Интересно и полно раскрывает Краснова и личность поэта Алексея Фатьянова, необыкновенный песенный дар которого покорил миллионы сердец, хотя сам автор дорогих и знакомых всем песен пребывал в положении бедного родственника у тогдашнего литературного чиновничества, не издавшего при жизни ни одной его поэтической книжки. Она находит творческие истоки этой личности и доказывает, что Фатьянов возник не на пустом месте, а у него в роду были люди значительные, именитые, а Владимирская область и город Вязники, где он родился и которые он воспел в своих стихах, действительно достойны пера этого прекрасного русского поэта.
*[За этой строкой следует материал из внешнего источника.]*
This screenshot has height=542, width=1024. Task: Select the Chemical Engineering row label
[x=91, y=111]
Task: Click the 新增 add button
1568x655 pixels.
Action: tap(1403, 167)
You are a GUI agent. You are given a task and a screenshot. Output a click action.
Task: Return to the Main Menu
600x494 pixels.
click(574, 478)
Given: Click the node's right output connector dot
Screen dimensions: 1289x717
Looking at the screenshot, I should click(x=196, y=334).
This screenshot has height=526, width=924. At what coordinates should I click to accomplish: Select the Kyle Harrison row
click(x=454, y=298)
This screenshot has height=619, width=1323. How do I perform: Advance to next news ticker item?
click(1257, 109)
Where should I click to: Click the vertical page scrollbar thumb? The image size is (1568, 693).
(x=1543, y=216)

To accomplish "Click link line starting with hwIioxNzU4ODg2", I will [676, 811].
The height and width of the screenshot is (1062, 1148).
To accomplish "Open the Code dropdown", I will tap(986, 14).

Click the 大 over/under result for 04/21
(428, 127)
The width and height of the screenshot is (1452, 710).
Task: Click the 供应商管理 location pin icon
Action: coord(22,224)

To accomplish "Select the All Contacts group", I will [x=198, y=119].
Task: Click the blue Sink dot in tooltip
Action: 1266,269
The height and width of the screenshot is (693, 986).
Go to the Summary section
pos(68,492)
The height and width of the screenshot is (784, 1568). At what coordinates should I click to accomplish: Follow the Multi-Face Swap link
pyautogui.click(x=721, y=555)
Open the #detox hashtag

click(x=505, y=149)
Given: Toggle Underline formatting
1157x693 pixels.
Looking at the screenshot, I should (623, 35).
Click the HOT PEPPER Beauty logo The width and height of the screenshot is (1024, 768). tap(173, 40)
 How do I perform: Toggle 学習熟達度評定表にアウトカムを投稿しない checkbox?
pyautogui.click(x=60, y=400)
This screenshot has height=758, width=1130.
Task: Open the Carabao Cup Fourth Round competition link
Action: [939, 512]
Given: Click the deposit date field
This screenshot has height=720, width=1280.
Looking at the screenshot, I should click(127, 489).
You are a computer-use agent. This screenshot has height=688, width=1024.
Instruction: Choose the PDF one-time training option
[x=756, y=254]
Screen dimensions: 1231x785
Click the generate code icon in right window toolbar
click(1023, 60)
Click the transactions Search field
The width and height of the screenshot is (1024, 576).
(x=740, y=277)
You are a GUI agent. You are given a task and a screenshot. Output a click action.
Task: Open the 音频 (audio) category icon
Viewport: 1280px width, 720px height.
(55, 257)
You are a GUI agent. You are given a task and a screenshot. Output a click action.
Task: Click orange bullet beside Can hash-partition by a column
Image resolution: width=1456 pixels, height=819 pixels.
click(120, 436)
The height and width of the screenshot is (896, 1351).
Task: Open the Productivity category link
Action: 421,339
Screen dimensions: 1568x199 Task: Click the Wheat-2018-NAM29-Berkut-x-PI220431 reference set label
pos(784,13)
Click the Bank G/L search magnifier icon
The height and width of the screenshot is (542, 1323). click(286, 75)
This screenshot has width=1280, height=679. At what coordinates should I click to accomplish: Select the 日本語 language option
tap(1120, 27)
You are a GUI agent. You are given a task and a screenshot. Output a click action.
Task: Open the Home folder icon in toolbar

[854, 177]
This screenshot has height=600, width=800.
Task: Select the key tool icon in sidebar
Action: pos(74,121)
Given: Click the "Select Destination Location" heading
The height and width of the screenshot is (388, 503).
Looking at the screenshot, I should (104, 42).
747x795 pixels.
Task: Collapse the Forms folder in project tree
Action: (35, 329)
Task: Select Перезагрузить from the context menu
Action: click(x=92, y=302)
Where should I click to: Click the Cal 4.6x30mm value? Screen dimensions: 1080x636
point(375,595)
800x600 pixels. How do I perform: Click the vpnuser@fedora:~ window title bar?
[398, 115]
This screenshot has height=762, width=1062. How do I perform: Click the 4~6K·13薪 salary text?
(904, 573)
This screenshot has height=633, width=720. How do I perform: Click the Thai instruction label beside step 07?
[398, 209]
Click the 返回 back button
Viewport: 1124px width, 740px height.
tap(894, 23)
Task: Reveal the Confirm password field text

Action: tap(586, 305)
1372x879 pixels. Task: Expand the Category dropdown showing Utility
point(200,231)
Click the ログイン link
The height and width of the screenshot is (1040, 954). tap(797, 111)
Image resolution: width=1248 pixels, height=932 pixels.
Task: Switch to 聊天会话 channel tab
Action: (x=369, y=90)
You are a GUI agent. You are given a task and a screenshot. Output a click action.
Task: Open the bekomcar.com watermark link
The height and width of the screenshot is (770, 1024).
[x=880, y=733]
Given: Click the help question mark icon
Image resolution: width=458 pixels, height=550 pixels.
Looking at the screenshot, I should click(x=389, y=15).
Она приводит полные тексты стихотворений, которые стали любимыми песнями в нашей стране, начиная с послевоенных лет и по сию пору.
Вполне естественно, что автором и редактором книги «Цветы запоздалые» были включены поэтические циклы, куда вошли любовная лирика поэтессы и стихи, охватывающие всевозможные размеры, формы, направления, начиная от серьезных, философских раздумий, до злободневных иронических пассажей, от скабрезно-скоморошных игровых частушек, до экзерсисов в духе новатора и вечного авангардиста А.А. Вознесенского, кстати, весьма почитаемого Ниной Красновой.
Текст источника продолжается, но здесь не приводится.